Petr Sedláček has been awarded a Starting Grant of the European Research Council with the objective of expanding our understanding of the origins of firm growth and its implications for macroeconomic dynamics.

The research program is sectioned into two broad blocks. The first, largely empirical, block will use detailed firm-level data from Germany, the U.K. and the U.S. to estimate the extent to which firm growth and survival are predictable from the time of startup. Preliminary results for the U.S. economy suggest that differences across firms are indeed to a large extent driven by factors present already at startup. Next, using micro-data from Portugal, Petr will analyze how this predictability of firms’ growth and survival is related to observable characteristics of their founders with a particular focus on their past employment history and whether or not they have owned a business before (so called “serial entrepreneurship”).

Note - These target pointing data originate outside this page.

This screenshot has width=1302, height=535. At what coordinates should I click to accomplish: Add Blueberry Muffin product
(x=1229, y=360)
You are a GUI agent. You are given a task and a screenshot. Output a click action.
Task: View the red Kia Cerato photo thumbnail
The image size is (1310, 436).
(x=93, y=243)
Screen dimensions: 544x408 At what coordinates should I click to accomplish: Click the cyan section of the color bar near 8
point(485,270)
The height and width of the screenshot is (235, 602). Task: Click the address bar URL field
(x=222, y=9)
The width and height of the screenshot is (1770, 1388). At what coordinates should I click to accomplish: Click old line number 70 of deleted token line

The second block of the research agenda then aims to understand theoretically and quantitatively how choices of heterogeneous entrepreneurs, firm dynamics and the macroeconomy are jointly interconnected. The focus on the interaction between firm and founder heterogeneity, and their role in shaping macroeconomic performance, is largely missing from current research. However, without this link we cannot study several key questions brought up in current policy debates. For instance, how can the endogenous nexus of entrepreneurs, firm dynamics and the macroeconomy help us understand the observed rise in income and wealth inequality and what macroeconomic consequences does this development entail. Or what policies would enable European countries to promote the founding of high-growth firms, which are less plentiful compared to the U.S. economy, and what impact would such policies have on the well-being of non-entrepreneurs?